Après avoir regardé un moment, père se mit à donner un coup de main pour arracher la bruyère. Et bientôt toutes les grandes personnes que la curiosité avait attirées prirent part au travail. Le plaisir pour les enfants en était doublé. Et toute la commune fut bientôt réunie là-haut et besognait ferme. Certes, c’est un plaisir que d’ensemencer son champ au printemps, en songeant aux belles gerbes de blé qui pousseront de la terre, mais comme ce travail était plus captivant encore !

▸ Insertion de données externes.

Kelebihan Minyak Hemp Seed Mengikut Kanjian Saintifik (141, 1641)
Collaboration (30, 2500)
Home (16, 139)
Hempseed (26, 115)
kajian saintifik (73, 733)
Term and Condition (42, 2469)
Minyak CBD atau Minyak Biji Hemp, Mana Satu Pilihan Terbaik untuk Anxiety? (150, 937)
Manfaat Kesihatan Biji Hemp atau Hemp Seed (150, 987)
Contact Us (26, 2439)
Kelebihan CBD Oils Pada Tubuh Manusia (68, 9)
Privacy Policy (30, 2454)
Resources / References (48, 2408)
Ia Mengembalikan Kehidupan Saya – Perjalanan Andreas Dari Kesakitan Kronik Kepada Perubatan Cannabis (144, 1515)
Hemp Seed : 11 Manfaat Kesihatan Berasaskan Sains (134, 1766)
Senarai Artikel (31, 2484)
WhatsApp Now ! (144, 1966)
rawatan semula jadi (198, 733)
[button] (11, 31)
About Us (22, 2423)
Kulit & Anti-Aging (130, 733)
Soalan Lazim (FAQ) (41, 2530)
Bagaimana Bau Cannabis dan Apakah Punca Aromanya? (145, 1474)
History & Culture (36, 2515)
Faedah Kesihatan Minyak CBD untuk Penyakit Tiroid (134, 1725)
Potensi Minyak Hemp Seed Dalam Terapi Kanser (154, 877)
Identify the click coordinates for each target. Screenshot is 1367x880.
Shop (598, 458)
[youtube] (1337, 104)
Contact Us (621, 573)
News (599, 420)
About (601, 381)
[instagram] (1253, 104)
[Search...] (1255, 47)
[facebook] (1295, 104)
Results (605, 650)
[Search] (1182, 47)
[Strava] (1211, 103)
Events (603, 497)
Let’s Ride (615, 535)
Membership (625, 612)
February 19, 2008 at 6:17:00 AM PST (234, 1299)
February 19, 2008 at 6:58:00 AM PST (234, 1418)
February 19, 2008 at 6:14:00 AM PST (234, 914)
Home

Ce ne seraient pas de faibles tiges vertes qui monteraient de ces semailles, mais des arbres aux troncs vigoureux et aux puissants rameaux. Ces semailles ne produiraient pas une récolte d’un été, mais la végétation de plusieurs années. Elles réveilleraient sur la montagne le bourdonnement des insectes, le chant des merles, le jeu des coqs de bruyères, toute l’animation de la vie sur le plateau désert. Et elles seraient comme un monument élevé pour les générations futures : on aurait pu leur laisser une hauteur dénudée et morne, et voilà qu’elles hériteraient d’une belle forêt fière. Les descendants, en y réfléchissant, comprendraient que leurs ancêtres avaient été des gens sages et bons, et penseraient à eux avec des sentiments de respect et de reconnaissance.